◆ PASSAGE TO READ
-- START --
Sunday, January 19, 2014

The New Age, January 15th 1914

This issue contains the continuation of two squabbles between (relatively) famousmodernists, and as rereporting of said spats are the house specialitie of this blog, I will go back before I go forward so that my kind reader can get the whole picture of both of these duellos (whether they are finished or not, I'll be able to say soon).

First, Richard Aldington vs. Beatrice Hastings, in a proxy fight between The New Freewoman and The New Age. Especially if BH is behind TNA's "Current Cant," which I quite suspect given her delight in malice. "Current Cant" quotes the most ridiculous things anyone has said over the last week, always out of any context but the context of "Current Cant" and its iterations. In the 1 December issue of TNF Aldington wrote an article about medieval confusions over the identity of Homer, with a satirical moral attached that "we should always believe what we read in books." Clearly, in the context of the piece, intended ironically. 

A New Age or two ago (12/18/13) Aldington's moral was quoted in "Current Cant." At the time (+100 years) I was kind of surprised, since it showed that TNA's compiler of "Current Cant" missed the joke. Of course RA and TNA should be on good terms, as they printed a long series of articles of his about a year ago, about his travels in Italy. Perhaps the shots that TNF was taking at TNA inspired some comeuppance? Aldington was quick to defend himself in the correspondence section of TNA, I'll quote his letter in its entirety because it might be among his greatest work:

"Sir--That extra threepence is proving your ruin. Where is that vaunted sense of irony? Is it likely that I--I who have seen you face to face--would ever write seriously such a phrase as “we should always believe everything we read in books”? I will not ask you to reprint the whole of the article to which I appended that phrase as an ironic moral ; it was obvious to the dullest mind that after the utterly incredible statements contained in the work I translated my remark could only have been in irony. Perhaps, though, your compiler’s knowledge of Homer was such that the irony was not apparent?" 

Note the gender inflection of "Sir" and the insistence on physical proximity, which is either another subtlety or lets some of the air out of my "Cant" is by Hastings theory. More importantly, the smear on whoever-it-was's knowledge of Homer is pretty much as close to a glove smack as you get in a modernist periodical. 

Which brings us to to Jan 14, where T.K.L. (who is definitely Hastings) responds to Aldington in an epigram in the weekly "Pastiche" segment. I won't quote it all, but it's mean, starting by calling him "O sub. for a Freewoman," cutting both his face and TNF's with that gender ambiguity (double ambiguous considering the author of the epigram). She goes on, accusing him of slipping back into his "natural flowerish and roccoco sentimentality" in his work for TNF. Then there's a slap at Pound and him as a unit, good enough to quote: "If, like a more celebrated, but also departed, contributor, you have habituated men to expect folly from your pen, you can only appear twice ridiculous when you come protesting ’twas irony you were Intending."
-- END --
◆ GIVEN DATA
-- START --
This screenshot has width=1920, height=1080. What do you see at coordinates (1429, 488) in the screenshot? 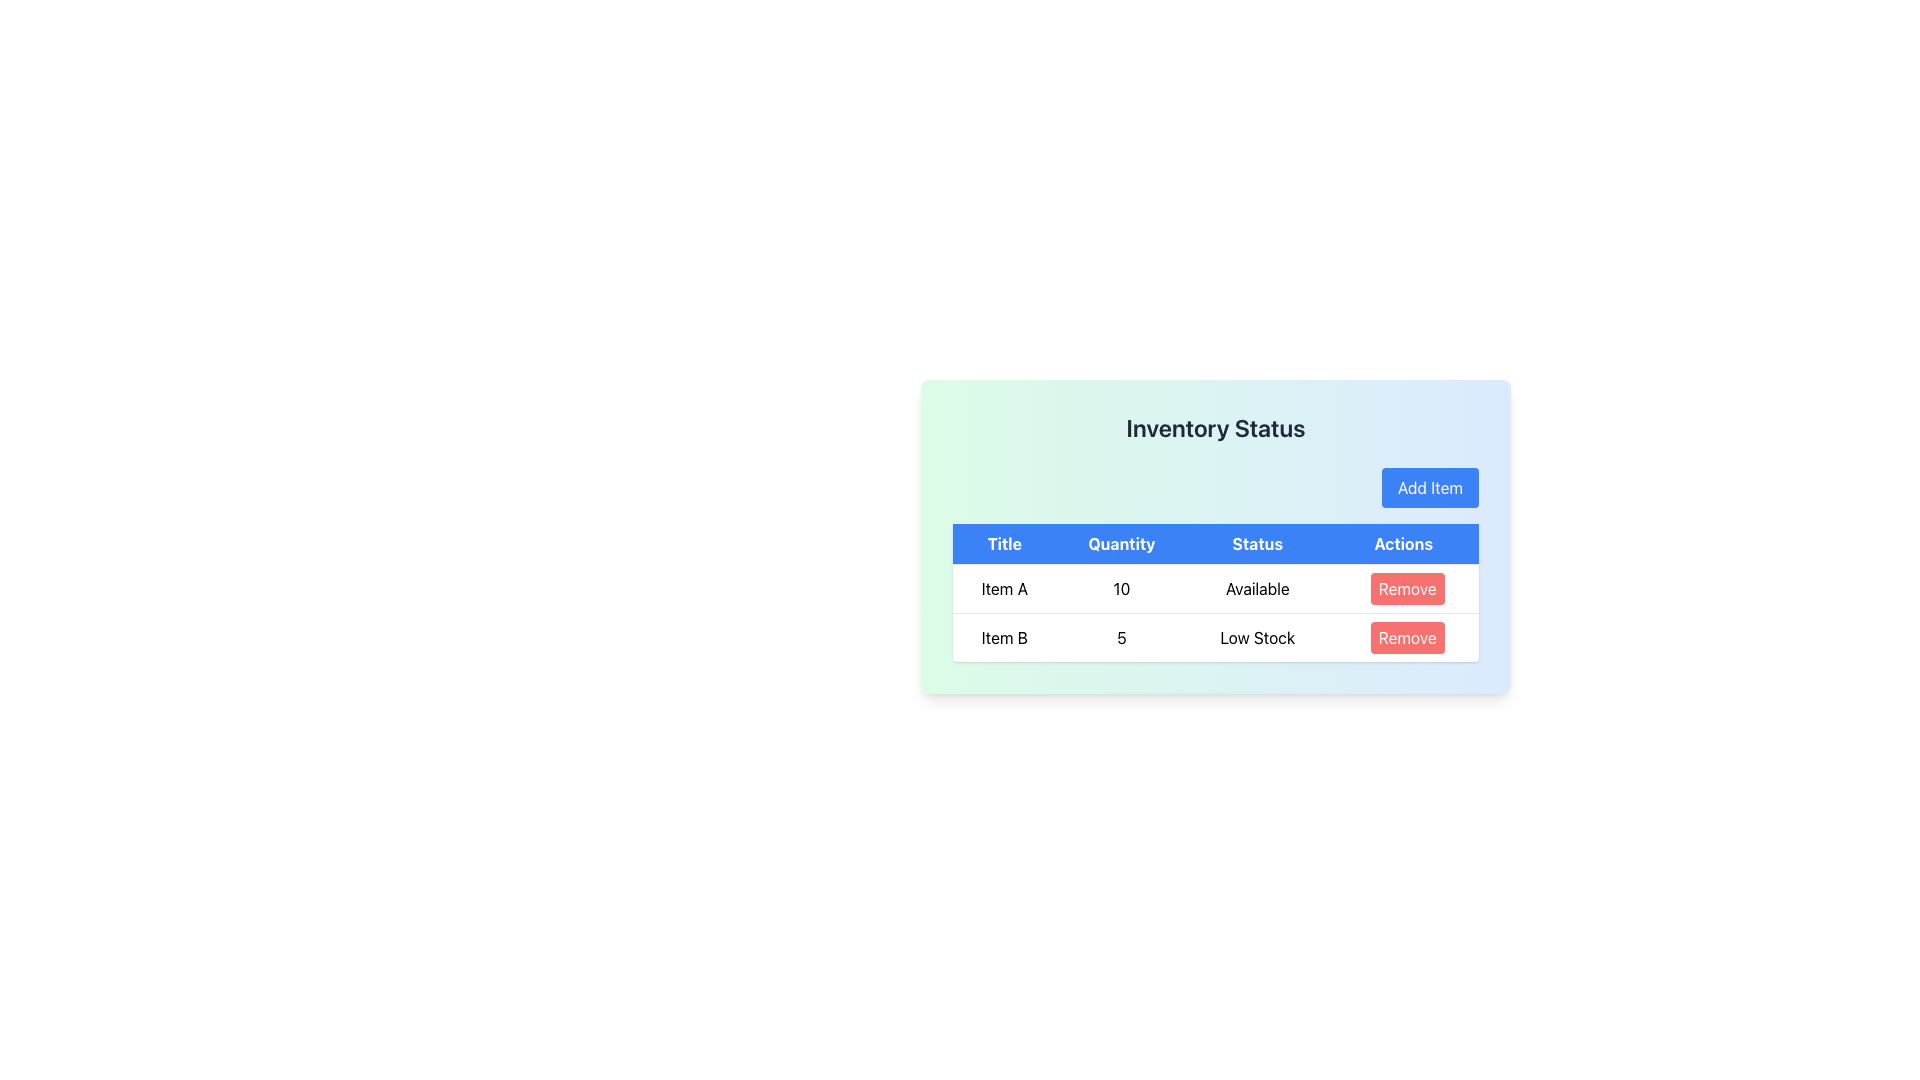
-- END --
◆ EXERCISE SET
A: In the blog post on The New Age, switch "squabbles" to "quarrels" and give the passage from "Sunday, January 19, 2014" to "to say soon)." again.
B: List every calendar date that the blog post on The New Age mentions, in the form each one takes there.

◆ SET OF ANSWERS
A:
Sunday, January 19, 2014

The New Age, January 15th 1914

This issue contains the continuation of two quarrels between (relatively) famousmodernists, and as rereporting of said spats are the house specialitie of this blog, I will go back before I go forward so that my kind reader can get the whole picture of both of these duellos (whether they are finished or not, I'll be able to say soon).

B:
- Sunday, January 19, 2014
- January 15th 1914
- 1 December
- 12/18/13
- Jan 14